My favorite was released in 2009 and went by the name of Yakuza 3. It wasn’t until 2010 that the game arrived on western shores, it even has a different name, so I’m good.
Yakuza 3 is merely sublime, what more can I say? I spent hours and hours wandering the streets of Tokyo and Okinawa, taking on various madcap side stories and mini-games, all the while pummelling the living daylights out of street punks. I played it to death and obtained the platinum trophy before going back and finishing the Japanese version.
It even helped me navigate around real-life Tokyo as if I were some wizard, and how many other games can offer that? Yakuza 3 is a masterpiece from beginning to end, and I implore everyone to pick up the PS4 version. There’s so much to do and see. I’d need 5,000 words to go through it all.
Dark Souls (2011)
When I was a child, video games wowed me frequently. Whether it was the ominous music and eerie chirps walking around Zebes in Super Metroid or the orchestral opening cinematic to Final Fantasy VIII, everything was new. As an adult, that experience is rarer. I still enjoy games, but it takes something extraordinary to drop my jaw.
2011’s Dark Souls dropped my jaw.
I could write—as many have—about how FromSoftware’s magnum opus spawned a genre. Every other game is now referred to as “Souls-like” if it’s remotely challenging, requires timing, or employs basic respawn mechanics. And it’s true; the influence Dark Souls has had is undeniable. But, in my mind, to be truly great, a game needs to do more than effectively construct an enjoyable playing experience. It needs to haunt you.
Dark Souls grabbed me so that no amount of frustration could push me away. That goes beyond punishing combat; the world and characters blended beauty and the grotesque in a way that made me yearn to know more while the game refused to give anything but scraps. While most games hand you tutorials and exposition and beg you to invest, Dark Souls was indifferent to your feelings.
My heart still flutters when I think about the first time I looked out over Anor Londo. I was eight again and in awe.
2011 gave us a cornucopia of renowned games: Skyrim. Bastion. Terraria. The Portal, Witcher, and Dead Space sequels. I would put Dark Souls up against any game from the year, or the decade, in quality and impact.
The Walking Dead (2012)
To discuss gaming in the past decade, the conversation must include the rise and fall of Telltale Games and their first major hit, The Walking Dead. While Telltale had success updating classic 2D adventure games into 3D, The Walking Dead revolutionized the genre by focusing on creating choice-based gameplay, a solid story, and memorable characters.

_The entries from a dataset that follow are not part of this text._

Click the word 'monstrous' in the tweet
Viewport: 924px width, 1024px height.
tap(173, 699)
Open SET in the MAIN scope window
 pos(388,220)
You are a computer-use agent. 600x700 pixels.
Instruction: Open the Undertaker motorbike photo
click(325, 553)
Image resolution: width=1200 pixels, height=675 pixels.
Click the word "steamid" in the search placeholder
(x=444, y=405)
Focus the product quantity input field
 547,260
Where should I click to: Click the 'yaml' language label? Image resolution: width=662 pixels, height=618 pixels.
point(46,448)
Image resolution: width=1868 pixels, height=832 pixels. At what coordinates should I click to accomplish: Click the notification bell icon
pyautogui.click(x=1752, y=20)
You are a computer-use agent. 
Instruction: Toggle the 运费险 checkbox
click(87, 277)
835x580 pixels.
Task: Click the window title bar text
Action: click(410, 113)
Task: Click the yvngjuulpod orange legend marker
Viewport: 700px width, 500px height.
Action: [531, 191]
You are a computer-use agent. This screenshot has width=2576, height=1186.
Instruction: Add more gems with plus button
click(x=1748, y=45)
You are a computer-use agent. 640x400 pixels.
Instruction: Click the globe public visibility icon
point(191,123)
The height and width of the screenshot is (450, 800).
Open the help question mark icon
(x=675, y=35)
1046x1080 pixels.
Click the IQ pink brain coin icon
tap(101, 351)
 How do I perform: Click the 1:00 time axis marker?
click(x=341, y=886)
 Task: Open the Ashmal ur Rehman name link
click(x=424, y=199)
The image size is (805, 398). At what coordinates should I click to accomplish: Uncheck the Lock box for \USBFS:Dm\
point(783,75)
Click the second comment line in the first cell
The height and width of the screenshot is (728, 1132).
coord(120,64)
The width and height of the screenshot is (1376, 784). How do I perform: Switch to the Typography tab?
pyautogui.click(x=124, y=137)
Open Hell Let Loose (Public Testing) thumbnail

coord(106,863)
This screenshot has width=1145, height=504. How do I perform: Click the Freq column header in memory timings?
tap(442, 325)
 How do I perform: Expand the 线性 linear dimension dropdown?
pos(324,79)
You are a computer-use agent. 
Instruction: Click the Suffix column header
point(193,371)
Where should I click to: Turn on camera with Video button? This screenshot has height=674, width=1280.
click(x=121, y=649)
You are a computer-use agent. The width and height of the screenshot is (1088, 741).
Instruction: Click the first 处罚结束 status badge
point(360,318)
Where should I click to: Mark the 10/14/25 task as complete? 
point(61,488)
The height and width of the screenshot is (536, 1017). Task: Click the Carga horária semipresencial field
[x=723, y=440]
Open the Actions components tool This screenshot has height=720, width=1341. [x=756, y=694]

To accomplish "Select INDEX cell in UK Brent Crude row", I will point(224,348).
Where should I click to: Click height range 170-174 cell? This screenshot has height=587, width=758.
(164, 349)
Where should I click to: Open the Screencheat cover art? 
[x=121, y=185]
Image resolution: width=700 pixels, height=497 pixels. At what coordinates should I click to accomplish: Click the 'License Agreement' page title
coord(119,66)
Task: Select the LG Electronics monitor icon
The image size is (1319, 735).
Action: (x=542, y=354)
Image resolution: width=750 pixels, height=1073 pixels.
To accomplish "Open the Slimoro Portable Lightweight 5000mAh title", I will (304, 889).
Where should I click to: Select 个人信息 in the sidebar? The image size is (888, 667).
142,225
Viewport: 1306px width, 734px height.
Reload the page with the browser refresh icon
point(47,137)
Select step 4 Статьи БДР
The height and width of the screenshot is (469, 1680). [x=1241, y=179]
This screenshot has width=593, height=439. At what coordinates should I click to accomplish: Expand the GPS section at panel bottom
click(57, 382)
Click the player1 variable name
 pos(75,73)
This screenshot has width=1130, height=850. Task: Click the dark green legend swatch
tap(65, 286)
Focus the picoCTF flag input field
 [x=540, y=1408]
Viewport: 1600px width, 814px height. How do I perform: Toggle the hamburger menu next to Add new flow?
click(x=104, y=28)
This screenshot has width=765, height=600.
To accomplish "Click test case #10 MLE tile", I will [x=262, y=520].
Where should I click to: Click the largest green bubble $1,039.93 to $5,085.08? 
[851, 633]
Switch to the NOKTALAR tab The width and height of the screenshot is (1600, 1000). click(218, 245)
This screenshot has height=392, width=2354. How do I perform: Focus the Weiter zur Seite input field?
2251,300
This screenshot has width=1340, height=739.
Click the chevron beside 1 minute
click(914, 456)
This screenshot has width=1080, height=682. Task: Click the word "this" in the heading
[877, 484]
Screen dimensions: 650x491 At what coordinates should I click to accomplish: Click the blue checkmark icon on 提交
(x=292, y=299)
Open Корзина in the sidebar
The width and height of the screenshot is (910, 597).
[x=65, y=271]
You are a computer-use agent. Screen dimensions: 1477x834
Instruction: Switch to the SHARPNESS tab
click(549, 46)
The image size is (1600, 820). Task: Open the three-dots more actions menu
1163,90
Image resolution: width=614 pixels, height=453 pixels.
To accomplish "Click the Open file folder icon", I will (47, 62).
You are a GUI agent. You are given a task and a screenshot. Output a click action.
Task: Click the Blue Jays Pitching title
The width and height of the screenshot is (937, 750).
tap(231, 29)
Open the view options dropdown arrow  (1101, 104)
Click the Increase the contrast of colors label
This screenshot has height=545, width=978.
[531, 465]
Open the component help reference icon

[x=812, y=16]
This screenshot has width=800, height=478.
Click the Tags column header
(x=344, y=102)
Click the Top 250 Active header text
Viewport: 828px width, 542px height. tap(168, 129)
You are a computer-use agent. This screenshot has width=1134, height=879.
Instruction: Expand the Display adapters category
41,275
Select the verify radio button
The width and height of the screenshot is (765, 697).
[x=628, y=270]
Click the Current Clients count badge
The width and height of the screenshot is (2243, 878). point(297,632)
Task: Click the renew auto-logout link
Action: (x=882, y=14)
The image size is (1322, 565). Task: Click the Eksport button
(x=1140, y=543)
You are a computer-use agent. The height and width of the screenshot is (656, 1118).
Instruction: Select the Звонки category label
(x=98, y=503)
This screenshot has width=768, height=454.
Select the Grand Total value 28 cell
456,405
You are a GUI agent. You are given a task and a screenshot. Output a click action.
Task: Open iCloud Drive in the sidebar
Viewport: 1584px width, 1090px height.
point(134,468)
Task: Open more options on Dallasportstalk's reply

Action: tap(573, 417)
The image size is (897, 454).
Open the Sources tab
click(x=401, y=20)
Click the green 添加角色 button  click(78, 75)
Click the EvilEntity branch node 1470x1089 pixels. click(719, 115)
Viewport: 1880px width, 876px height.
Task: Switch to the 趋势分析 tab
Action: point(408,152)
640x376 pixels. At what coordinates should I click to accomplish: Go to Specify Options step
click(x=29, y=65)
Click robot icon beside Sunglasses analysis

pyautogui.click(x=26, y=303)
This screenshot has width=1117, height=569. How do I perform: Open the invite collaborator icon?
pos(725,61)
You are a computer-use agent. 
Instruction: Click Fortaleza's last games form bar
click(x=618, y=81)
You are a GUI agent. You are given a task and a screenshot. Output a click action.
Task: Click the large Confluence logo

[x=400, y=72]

The game follows Lee, a man with a dark past who must learn to survive in a world overrun by zombies while also caring for a young girl named Clementine. The game, which came out as five episodes, forces the player to make choices that have a radical effect on the story. The Walking Dead showed that not all games need to be online first-person shooters, but you can instead have players making difficult choices about characters they have become attached to in a single-player format.
Even though the Telltale Games that created this and other incredible works does not entirely exist anymore, I am grateful to the development team that took a risk and made something special.
The Last of Us (2013)
A tale of loss. A story of hope. A deep dive into the corruptibility of love. All these things can be used to describe The Last of Us. The game is a masterpiece, plain and simple.
Exploring the relationship between Joel and Ellie as they travel through the wasteland of America, we watch a familial relationship form between the pair. Sprinkle in some robust game design, excellent art direction, and a moving soundtrack, and we have a recipe for a genuine piece of art.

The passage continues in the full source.